Environment:
import pandas as pd
from sklearn.pipeline import Pipeline
from sklearn.preprocessing import OneHotEncoder, StandardScaler
from sklearn.ensemble import RandomForestClassifier
Sample data:
X_train = pd.DataFrame({'A': ['a1', 'a3', 'a2'],
'B': ['b2', 'b1', 'b3'],
'C': [1, 2, 3]})
y_train = pd.DataFrame({'Y': [1,0,1]})
Desired outcome: I would like to include sklearn OneHotEncoder in my pipeline in this format:
encoder = ### SOME CODE ###
scaler = StandardScaler()
model = RandomForestClassifier(random_state=0)
# This is my ideal pipeline
pipe = Pipeline([('OneHotEncoder', encoder),
('Scaler', scaler),
('Classifier', model)])
pipe.fit(X_train, y_train)
Challenge: OneHotEncoder is encoding everything including the numerical columns. I want to keep numerical columns as it is and encode only categorical features in an efficient way that's compatible with Pipeline().
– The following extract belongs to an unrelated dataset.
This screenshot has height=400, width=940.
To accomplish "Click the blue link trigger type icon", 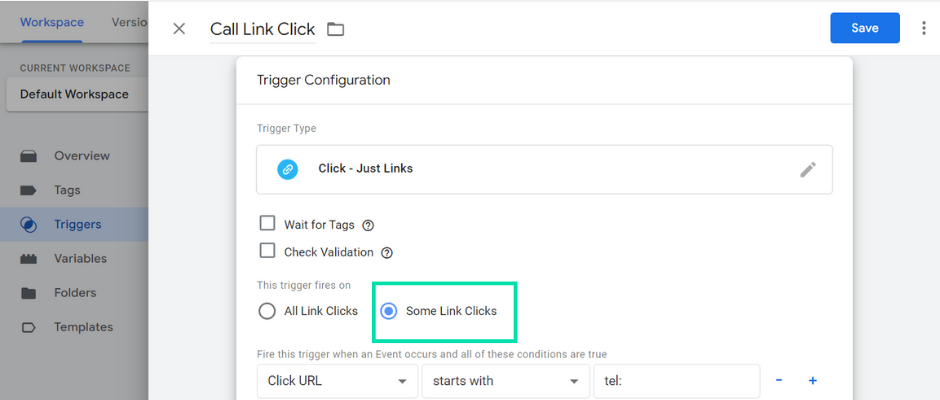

encoder = OneHotEncoder(drop='first', sparse=False)
encoder.fit(X_train)
encoder.transform(X_train) # Columns C is encoded - this is what I want to avoid
Work around (not ideal): I can get around the problem using pd.get_dummies()
. However, this means I can't include it in my pipeline. Or is there a way?
X_train = pd.get_dummies(X_train, drop_first=True)